It’s March, which means is Endometriosis Awareness Month!
I will be co-hosting a live Twitter chat THIS SUNDAY (7th March 2021) at 20:00 GMT with Dr. Martin Hirsch and Dr. James Duffy in collaboration with Cochrane UK. I hope you can join us to support, I’m sure it’ll be fun and informative. The hashtag is #MyEndometriosisQuestion.
I can vividly remember being thirteen years old and sitting awkwardly across the desk from my middle aged male GP as he asked me what bothered me more about the periods I was complaining about- the pain or the heavy bleeding. ‘Errrr both?!’ I mumbled, completely mortified. I’d never really thought of it as an either/or choice before, but I was certain that both had been making me completely miserable; rendering my school life challenging and a social life impossible. I had never told this to anybody before, it was way too embarrassing, and besides- what counts as heavy bleeding anyway? I’d never exactly compared quantities with my female friends or family. Perhaps my periods were totally normal and this was just a fact of life I’d have to get used to.

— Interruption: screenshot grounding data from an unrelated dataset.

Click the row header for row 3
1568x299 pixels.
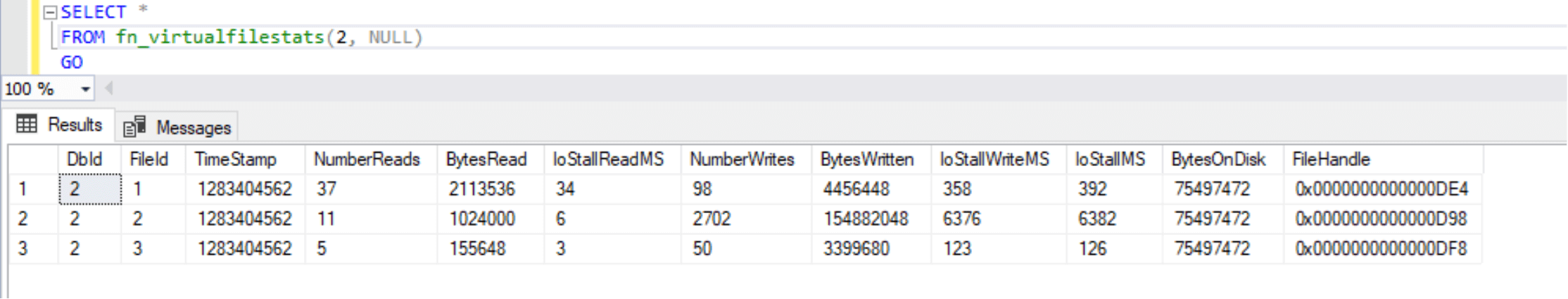[x=23, y=248]
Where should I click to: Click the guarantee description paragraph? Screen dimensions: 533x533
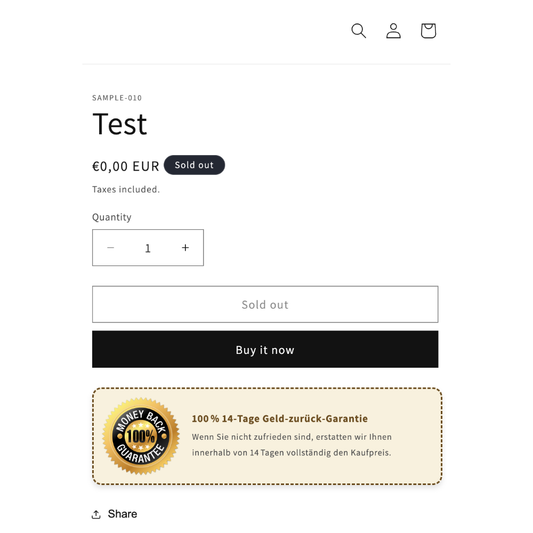point(292,445)
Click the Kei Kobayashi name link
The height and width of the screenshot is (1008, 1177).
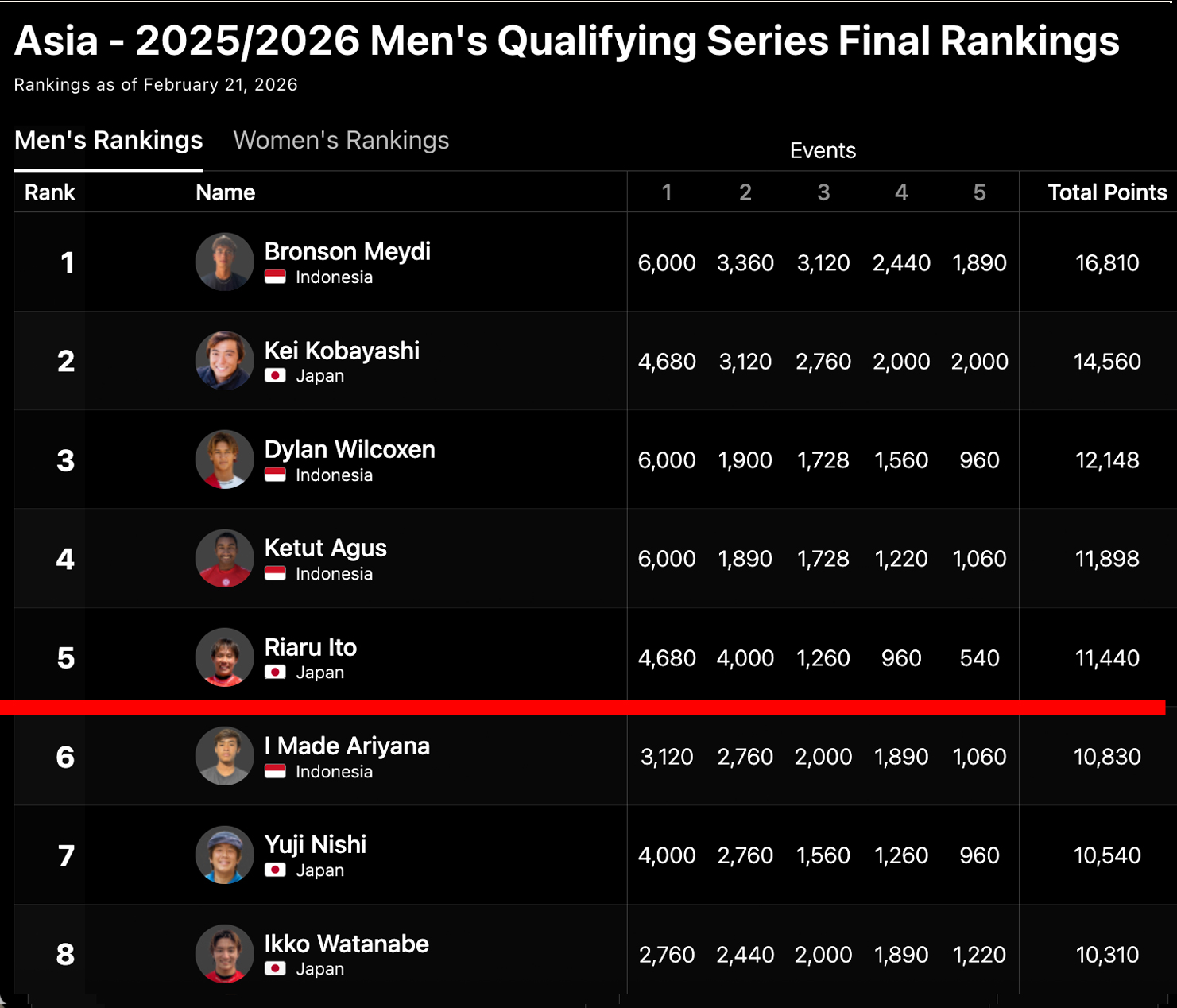tap(342, 351)
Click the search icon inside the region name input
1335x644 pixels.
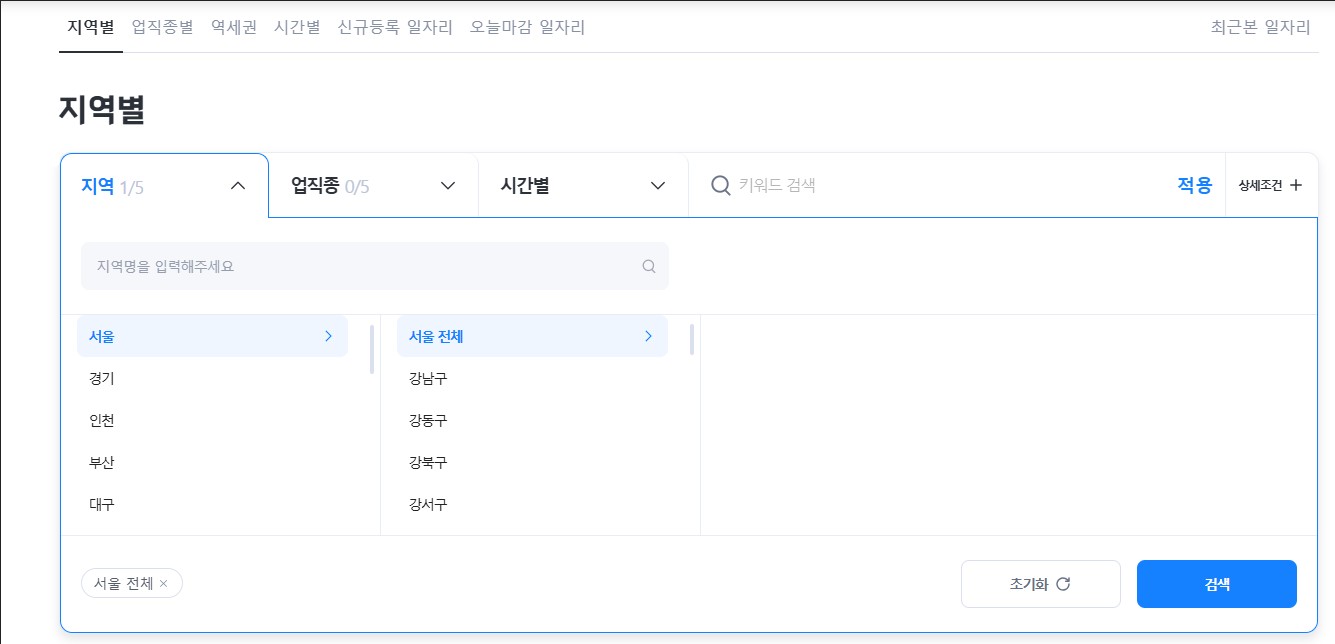(x=648, y=265)
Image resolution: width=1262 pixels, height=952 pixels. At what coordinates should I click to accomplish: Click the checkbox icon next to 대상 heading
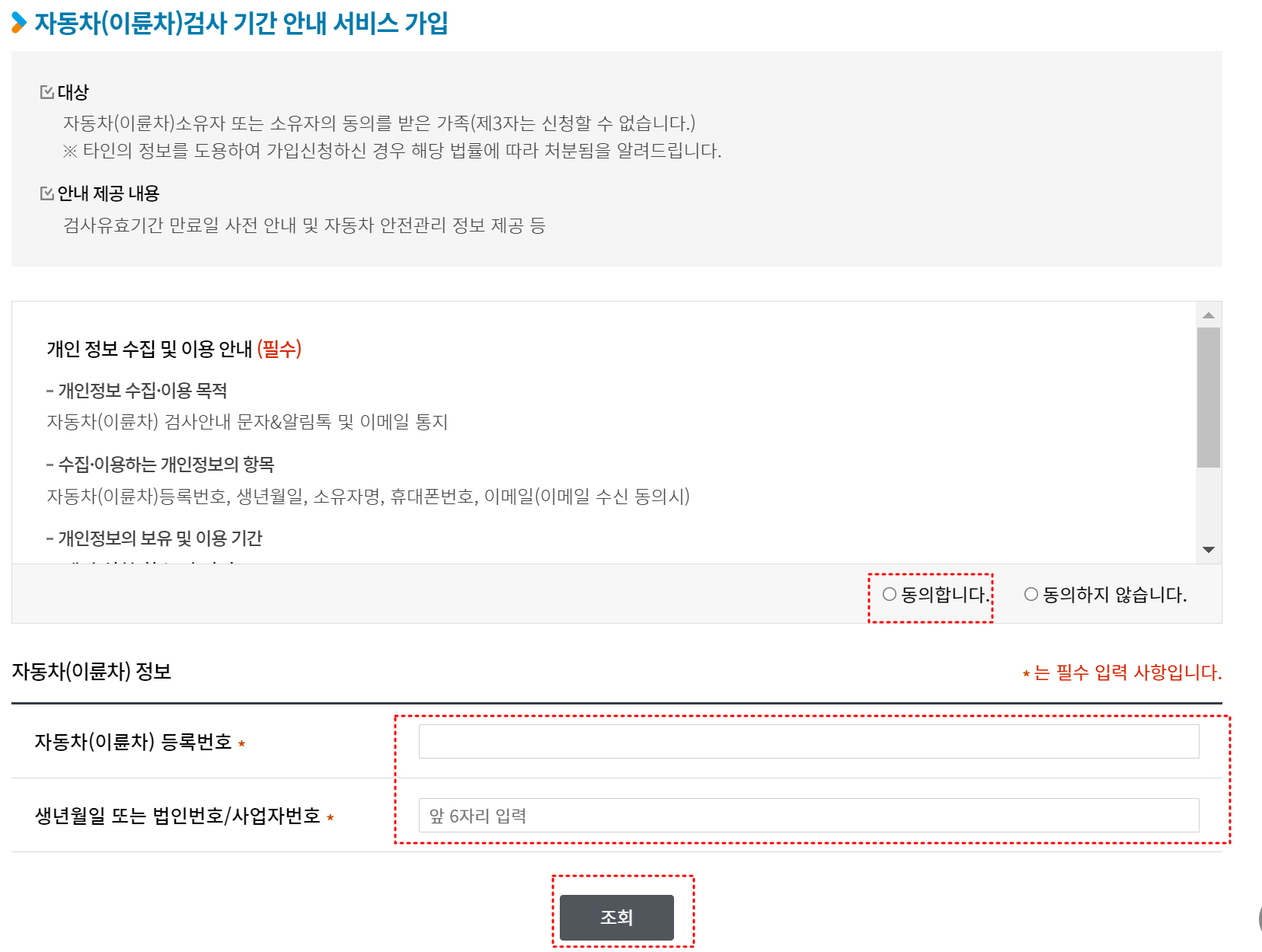point(46,91)
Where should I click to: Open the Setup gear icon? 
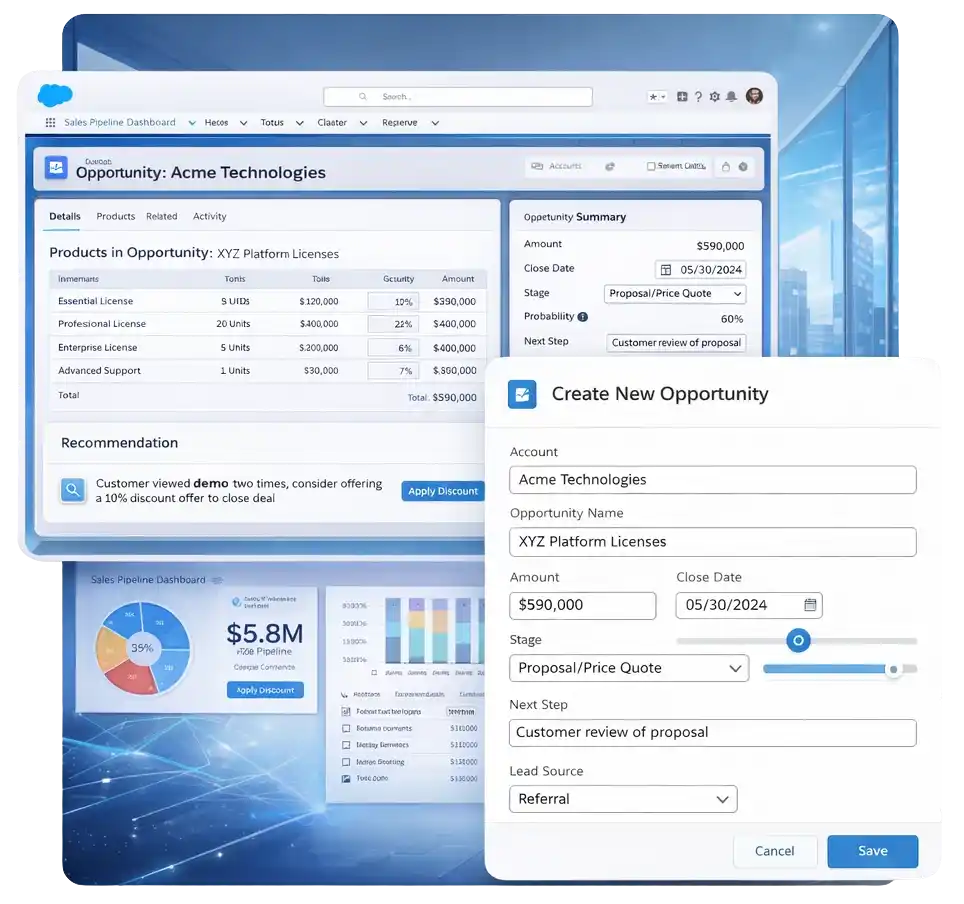click(x=714, y=97)
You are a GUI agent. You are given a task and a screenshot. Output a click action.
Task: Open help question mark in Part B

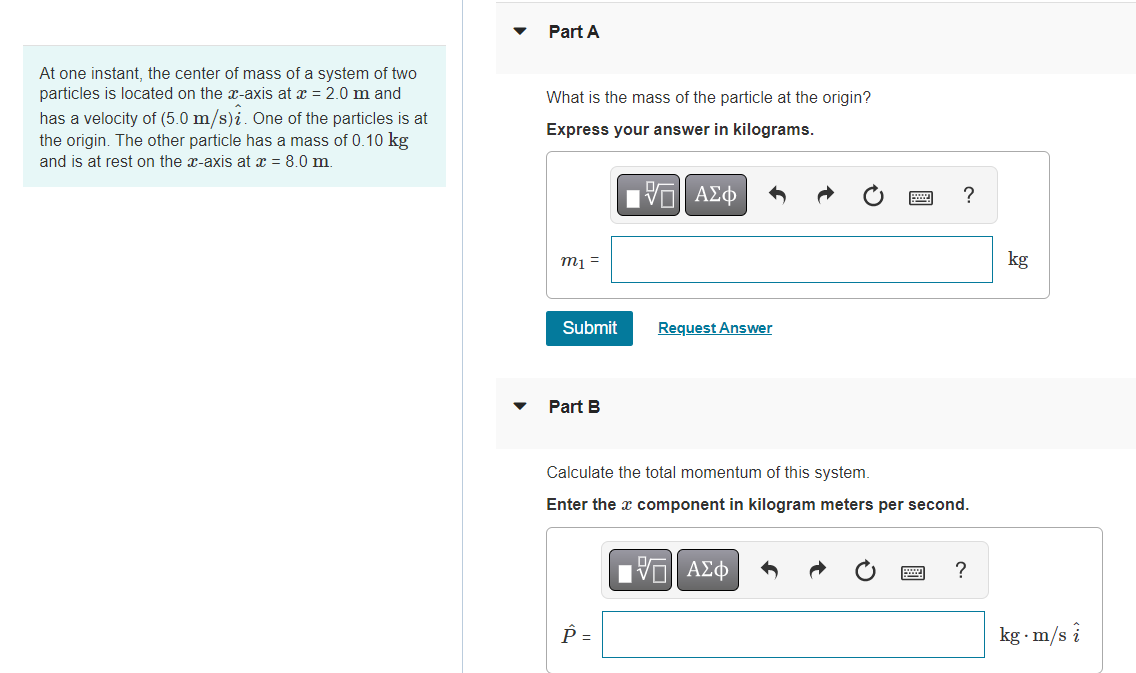point(961,570)
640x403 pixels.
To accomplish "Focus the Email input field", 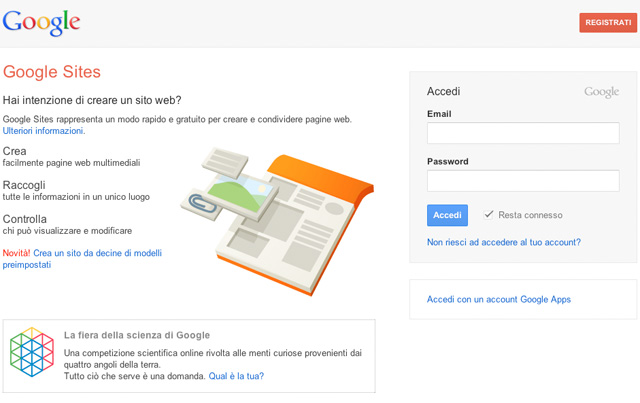I will pos(523,133).
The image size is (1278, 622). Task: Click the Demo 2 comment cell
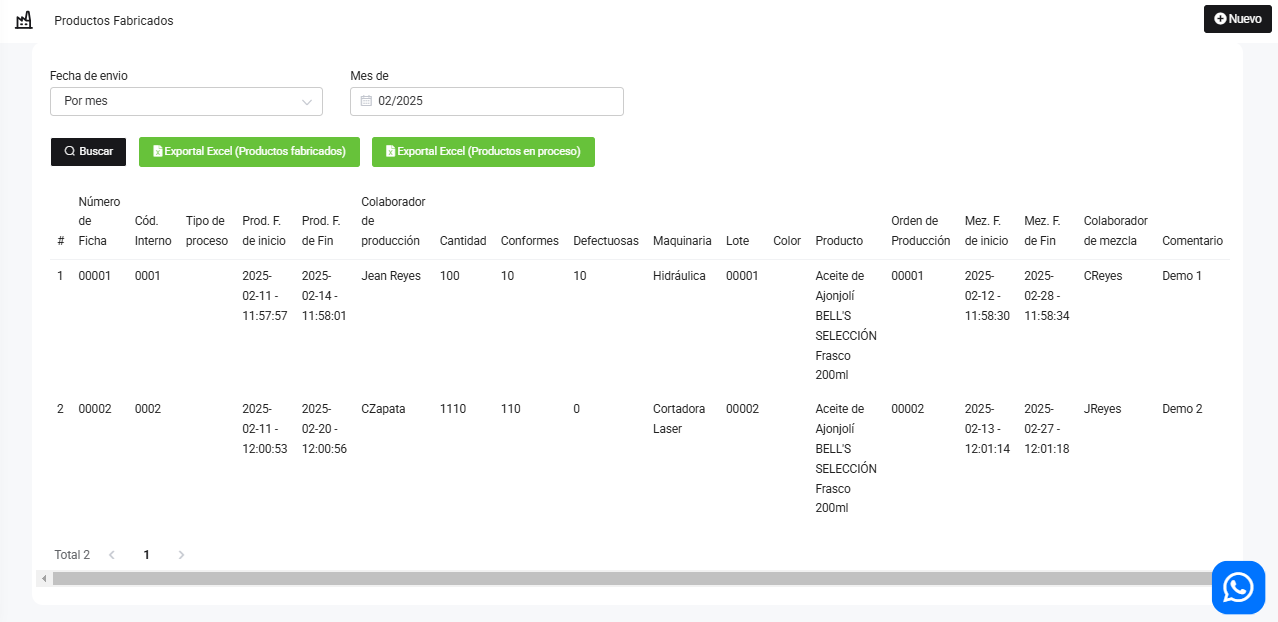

Those of you who are familiar with my story from this blogwill know that it took another decade after this meeting for me to finally access the treatment I needed (for what turned out to be severe endometriosis and adenomyosis) to live a happy and healthy life. Research shows that I am not alone in this situation, as around 20% of women are believed to experienced Heavy Menstrual Bleeding (HMB) during their lifetime, with many requiring multiple visits to their healthcare providers before being correctly diagnosed and treated. HMB is also a leading cause of gynaecological admissions to hospital and hysterectomies, but you may not know that, as like my younger self many women choose not to share their experiences owing to feelings of shame and embarrassment.
The great news however is that a new report published this week by the Menstrual Health Coalition aims to change all of this and get HMB up on the political and social agenda. The Coalition (which is made up of relevant politicians, clinicians, and charities etc) has examined written and oral evidence provided on HMB to put together its ambitious report.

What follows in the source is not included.